Note
Access to this page requires authorization. You can try signing in or changing directories.
Access to this page requires authorization. You can try changing directories.
This section lists entities that depend on the interfaces provided by the Active Directory protocols, as well as other entities that the Active Directory protocols depend on. Other entities take dependencies on the Active Directory protocols, and in particular on AD DS, not only by making use of the Active Directory protocols' external interfaces, but also by sharing state with this system; that is, there are overlapping abstract data models.
The Active Directory protocols depend on the Windows Authentication Services [MS-AUTHSOD] to authenticate clients that are accessing the system. The system controls access based on the identity of the client.
The following components have dependencies on the protocol interfaces provided by the Active Directory system. All of these components apply to Active Directory that is operating as AD DS. Note that while these components depend on the Active Directory system, the Active Directory system does not in turn depend on them. In other words, any of these components can be omitted from the environment, and the Active Directory system will continue to function.
The Active Directory protocols influence the behavior of the following components:
Print Services: The Print Services service can optionally publish information about shared printers in the directory. Domain-joined clients discover shared printers that are available to them by querying the directory for this information.
Message Queuing: The Message Queuing service uses the directory service to store information such as queue and system metadata.
Network Access Protection: The Network Access Protection (NAP) service [MS-NAPOD] determines how machines can be examined for access to a network. The machines need to be members of a domain to authenticate to the NAP servers.
Group Policy: The Group Policy service [MS-GPOD] defines how domain clients can retrieve group policy information from the domain controller, which is based on the group memberships of a domain account and a domain account's location in the LDAP directory structure.
Windows Server Update: This component specifies how different machines in a domain can have different update policies for patch management, which relies on domain interactions to specify the domain authorization information.

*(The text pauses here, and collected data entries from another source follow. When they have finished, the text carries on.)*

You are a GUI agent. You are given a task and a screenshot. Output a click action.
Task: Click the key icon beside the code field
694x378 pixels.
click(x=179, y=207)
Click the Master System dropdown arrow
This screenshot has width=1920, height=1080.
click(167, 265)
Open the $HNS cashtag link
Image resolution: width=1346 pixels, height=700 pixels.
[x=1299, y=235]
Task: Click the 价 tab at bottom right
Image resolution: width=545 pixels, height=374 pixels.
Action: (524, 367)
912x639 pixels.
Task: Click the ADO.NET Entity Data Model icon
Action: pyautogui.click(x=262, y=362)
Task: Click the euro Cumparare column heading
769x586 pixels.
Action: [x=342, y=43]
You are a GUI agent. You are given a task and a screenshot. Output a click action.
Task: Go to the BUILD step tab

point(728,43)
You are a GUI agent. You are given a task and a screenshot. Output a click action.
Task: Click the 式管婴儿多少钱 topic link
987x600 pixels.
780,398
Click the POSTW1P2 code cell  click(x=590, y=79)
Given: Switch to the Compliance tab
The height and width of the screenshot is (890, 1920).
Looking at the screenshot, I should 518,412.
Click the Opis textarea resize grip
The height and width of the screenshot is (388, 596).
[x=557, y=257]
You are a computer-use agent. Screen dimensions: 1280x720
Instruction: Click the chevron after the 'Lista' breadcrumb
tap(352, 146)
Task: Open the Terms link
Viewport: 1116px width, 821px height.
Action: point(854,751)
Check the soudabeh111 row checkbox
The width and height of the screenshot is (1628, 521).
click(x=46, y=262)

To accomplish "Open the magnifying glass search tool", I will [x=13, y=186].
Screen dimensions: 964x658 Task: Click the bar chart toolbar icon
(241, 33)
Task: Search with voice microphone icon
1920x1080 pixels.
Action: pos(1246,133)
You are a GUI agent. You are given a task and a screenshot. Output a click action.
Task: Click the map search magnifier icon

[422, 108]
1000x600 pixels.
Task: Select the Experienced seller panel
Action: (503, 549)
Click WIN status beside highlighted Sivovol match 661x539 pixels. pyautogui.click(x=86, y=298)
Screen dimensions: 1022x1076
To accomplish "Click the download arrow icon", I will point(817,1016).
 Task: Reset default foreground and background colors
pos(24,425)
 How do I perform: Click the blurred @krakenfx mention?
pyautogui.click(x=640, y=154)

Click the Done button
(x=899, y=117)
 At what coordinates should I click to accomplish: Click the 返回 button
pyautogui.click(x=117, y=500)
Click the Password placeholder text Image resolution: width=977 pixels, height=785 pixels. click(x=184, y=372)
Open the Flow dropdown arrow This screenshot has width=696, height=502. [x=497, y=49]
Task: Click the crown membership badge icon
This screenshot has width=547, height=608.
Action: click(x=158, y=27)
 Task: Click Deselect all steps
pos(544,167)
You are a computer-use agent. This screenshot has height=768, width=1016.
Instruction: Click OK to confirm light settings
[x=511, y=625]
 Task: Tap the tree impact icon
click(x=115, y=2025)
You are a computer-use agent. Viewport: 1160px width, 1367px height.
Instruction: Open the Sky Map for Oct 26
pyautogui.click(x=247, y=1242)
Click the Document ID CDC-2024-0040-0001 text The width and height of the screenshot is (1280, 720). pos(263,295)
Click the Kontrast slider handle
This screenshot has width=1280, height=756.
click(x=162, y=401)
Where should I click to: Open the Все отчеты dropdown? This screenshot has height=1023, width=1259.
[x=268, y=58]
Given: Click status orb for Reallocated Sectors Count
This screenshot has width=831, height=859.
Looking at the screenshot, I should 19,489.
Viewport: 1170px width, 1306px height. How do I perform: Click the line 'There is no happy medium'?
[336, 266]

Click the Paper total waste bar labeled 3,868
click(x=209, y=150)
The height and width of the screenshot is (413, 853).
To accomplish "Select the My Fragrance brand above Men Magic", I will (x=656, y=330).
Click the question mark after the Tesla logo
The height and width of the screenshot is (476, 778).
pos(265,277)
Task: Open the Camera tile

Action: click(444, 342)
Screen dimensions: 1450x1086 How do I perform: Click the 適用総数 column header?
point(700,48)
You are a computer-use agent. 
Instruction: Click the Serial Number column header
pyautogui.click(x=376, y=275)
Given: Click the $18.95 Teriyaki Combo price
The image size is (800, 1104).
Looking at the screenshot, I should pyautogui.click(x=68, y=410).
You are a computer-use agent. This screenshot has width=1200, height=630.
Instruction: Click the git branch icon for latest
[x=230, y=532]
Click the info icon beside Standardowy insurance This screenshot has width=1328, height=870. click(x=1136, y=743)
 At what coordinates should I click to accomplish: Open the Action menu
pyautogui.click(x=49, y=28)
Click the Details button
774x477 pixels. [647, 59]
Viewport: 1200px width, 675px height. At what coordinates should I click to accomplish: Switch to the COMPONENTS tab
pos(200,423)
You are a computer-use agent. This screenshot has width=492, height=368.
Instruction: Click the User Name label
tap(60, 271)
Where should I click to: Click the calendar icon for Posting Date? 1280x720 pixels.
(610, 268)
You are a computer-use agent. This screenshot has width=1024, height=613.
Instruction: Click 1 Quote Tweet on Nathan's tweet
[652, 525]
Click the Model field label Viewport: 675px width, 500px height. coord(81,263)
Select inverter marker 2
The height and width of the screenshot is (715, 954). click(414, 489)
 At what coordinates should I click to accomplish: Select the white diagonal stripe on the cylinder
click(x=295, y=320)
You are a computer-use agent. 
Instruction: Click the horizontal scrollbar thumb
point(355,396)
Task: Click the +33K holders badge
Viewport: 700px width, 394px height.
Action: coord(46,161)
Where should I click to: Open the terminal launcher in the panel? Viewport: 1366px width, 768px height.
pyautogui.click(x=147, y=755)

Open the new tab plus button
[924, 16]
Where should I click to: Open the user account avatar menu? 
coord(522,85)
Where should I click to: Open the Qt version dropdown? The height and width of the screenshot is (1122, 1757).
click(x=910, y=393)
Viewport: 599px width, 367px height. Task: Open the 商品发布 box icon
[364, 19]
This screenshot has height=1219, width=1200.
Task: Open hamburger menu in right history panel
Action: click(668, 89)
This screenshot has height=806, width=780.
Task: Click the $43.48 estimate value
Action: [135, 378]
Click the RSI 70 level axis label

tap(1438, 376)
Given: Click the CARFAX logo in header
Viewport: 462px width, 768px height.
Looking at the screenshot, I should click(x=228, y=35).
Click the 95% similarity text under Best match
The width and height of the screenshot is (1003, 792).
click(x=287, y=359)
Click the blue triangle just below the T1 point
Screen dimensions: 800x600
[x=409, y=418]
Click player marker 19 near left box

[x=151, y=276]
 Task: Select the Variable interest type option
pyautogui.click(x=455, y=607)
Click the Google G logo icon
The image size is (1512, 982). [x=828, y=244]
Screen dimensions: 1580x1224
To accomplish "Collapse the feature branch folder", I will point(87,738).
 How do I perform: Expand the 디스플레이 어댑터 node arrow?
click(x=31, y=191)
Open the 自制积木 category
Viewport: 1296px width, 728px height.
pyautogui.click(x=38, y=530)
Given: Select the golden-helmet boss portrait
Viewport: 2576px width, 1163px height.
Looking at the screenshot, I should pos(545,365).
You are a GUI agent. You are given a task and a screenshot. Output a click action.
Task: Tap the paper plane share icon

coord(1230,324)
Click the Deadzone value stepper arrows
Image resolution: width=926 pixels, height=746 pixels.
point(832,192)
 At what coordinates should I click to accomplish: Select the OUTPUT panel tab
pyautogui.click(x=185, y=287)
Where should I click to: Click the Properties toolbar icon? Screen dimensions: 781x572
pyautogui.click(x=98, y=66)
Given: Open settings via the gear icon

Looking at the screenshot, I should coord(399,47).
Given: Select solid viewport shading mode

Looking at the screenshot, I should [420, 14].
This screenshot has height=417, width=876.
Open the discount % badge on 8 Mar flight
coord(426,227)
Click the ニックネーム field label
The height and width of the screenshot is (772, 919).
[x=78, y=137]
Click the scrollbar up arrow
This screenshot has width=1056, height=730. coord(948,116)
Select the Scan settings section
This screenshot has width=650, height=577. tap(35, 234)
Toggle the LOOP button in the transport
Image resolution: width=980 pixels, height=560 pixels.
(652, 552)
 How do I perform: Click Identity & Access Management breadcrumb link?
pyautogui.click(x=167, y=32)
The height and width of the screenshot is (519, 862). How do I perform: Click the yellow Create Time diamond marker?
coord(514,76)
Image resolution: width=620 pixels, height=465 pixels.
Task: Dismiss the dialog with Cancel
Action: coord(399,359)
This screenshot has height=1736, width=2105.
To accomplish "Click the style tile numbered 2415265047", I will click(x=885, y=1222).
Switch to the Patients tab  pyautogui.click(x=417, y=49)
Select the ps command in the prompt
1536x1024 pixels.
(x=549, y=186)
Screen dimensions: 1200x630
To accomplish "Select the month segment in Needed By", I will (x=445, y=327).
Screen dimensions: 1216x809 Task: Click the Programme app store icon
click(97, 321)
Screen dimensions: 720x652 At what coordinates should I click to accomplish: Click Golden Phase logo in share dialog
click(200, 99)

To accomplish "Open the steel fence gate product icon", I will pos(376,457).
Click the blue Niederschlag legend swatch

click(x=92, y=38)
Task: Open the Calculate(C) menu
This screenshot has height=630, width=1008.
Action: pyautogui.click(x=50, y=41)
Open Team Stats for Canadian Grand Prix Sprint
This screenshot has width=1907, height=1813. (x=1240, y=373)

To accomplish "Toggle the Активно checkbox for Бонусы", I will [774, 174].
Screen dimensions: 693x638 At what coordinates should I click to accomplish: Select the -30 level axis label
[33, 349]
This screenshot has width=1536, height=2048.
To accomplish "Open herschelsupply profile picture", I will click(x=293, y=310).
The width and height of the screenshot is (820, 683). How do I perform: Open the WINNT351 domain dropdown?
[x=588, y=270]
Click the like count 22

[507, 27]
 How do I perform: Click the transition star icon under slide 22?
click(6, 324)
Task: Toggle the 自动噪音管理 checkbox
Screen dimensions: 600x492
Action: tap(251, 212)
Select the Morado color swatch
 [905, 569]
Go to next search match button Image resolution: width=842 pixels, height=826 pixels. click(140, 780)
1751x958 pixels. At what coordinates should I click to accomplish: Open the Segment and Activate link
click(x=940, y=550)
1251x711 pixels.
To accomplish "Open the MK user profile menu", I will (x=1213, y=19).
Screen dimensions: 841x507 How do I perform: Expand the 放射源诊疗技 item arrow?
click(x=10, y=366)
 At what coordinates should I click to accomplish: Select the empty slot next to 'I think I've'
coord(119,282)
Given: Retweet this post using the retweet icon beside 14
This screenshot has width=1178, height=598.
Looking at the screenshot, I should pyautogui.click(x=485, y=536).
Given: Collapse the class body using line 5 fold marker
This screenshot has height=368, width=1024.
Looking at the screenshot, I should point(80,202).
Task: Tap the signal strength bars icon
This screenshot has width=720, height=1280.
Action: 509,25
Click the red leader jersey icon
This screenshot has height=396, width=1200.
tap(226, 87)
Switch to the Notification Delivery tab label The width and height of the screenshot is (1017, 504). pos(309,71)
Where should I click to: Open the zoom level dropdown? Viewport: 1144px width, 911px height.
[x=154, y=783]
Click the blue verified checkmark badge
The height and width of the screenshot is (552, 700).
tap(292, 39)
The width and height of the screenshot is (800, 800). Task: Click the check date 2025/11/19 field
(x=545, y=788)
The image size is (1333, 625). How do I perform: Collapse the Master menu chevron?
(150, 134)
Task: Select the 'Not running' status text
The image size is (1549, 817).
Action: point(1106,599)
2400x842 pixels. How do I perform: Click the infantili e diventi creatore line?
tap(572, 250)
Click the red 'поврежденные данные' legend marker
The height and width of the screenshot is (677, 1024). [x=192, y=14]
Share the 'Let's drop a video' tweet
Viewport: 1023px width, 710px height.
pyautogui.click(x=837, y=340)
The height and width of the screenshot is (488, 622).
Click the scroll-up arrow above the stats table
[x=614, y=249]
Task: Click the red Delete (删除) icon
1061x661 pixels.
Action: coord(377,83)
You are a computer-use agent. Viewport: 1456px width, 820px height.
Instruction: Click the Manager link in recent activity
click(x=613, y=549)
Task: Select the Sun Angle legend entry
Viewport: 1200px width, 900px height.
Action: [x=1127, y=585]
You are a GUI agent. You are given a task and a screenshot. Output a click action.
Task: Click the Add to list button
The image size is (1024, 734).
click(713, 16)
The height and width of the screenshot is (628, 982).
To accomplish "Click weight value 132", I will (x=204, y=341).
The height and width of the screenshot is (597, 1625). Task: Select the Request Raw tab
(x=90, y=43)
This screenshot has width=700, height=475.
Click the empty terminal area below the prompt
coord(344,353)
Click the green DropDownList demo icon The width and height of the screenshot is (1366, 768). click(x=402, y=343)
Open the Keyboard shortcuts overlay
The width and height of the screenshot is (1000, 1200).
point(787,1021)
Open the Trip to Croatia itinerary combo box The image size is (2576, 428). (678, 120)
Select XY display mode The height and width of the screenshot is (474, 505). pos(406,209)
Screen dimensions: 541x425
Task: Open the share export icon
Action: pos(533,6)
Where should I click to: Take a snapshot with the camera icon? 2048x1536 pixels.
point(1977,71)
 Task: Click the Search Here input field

File Services: This component specifies how file servers present a unified view of files and other resources, and rely upon [MS-AUTHSOD] and domain interactions for authentication when the file server is part of a domain.
Infrastructure Service: The Infrastructure Service includes services such as name resolution (DNS, WINS) and network maintenance services (routers). The directory service uses such services to make domain controllers available to their clients.
Authentication System: The authentication system [MS-AUTHSOD] defines how other protocols take advantage of authentication protocols such as NTLM and Kerberos to secure their communications, and also defines the authentication services that support the client-to-server communication. The authentication system depends on domain interactions to specify how those protocols are used in a domain context to authenticate clients to servers when both are members of a domain.
Several protocol groups leverage the domain controller as the source of identity and authorization information for the domain. These include:
Browser Services, which define how the browser service leverages the directory service to browse and locate the shared resources in the domain based on information that is associated with the accounts in the domain.
Certificate Services, which specifies how the certificate authority leverages the domain infrastructure to manage certificate distribution and enrollment, and makes authorization decisions based on information that is associated with the accounts in the domain.
Rights Management, which determines how content can be protected against offline access based on authorization information from the directory.